Anugerah Allah selanjutnya adalah pasangan hidup bagi Nabi Adam yang diberi nama Hawa. Menurut bahasa, Hawa artinya keinginan. Sesuai dengan kehendak Allah SWT yang menghendaki mereka berdua bersatu. Saat mereka saling berjumpa, Allah menganugerahkan sebuah rasa kepada keduanya yang menyebabkan Nabi Adam memberanikan diri untuk menyapa.
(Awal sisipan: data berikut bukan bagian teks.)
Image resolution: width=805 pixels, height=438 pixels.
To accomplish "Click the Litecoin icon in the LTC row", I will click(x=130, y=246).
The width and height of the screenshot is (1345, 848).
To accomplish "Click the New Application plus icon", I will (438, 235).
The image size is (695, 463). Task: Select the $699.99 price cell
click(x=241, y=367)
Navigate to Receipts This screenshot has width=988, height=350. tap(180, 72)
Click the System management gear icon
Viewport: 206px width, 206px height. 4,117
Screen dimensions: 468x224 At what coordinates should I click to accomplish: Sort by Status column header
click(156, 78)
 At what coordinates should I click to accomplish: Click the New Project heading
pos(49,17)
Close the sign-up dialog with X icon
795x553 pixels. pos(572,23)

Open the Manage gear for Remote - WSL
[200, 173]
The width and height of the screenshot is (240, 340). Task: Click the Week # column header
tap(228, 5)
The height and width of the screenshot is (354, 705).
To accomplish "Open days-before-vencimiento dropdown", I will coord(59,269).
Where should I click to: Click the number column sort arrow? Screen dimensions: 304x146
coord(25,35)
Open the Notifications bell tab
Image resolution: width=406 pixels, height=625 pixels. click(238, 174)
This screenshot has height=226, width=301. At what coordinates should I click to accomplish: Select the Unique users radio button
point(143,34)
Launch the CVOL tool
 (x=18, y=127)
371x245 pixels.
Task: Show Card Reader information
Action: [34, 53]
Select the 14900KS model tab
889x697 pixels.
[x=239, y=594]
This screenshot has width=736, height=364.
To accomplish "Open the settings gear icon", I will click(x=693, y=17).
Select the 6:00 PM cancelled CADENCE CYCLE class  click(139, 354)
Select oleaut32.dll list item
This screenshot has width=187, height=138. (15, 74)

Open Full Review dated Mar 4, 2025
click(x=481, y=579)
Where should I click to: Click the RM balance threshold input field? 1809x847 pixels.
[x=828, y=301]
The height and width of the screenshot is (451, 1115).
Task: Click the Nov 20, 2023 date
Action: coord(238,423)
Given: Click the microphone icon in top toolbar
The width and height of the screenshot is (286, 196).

Dibalas Siti Hawa dengan melambaikan tangan sehingga Nabi Adam tidak ragu lagi untuk menghampirinya.

Allah berfirman kepada Nabi Adam untuk memberikan sedekah (mas kawin) dan menikahinya. Nabi Adam kemudian menyanggupi. Selanjutnya, Allah memerintahkan kepada para malaikat untuk menghias surga dan mendandani Siti Hawa. Ketika semuanya siap, Allah memerintahkan Nabi Adam untuk memberikan sedekah (mas kawin) tersebut. Dalam kitab Ibnu Jauzi yang berjudul Salwatul Ahzan, sedekah (mas kawin) yang Allah tetapkan kepada Nabi Adam adalah membaca salawat untuk kekasih terpilih yaitu Baginda Nabi Besar Muhammad saw. Dan selanjutnya, Nabi Adam oleh Allah persilakan untuk mendiami surga bersama Siti Hawa dan mempergunakan semua fasilitas yang ada di dalamnya untuk kepentingan kelangsungan hidupnya. Wallahu a’lam.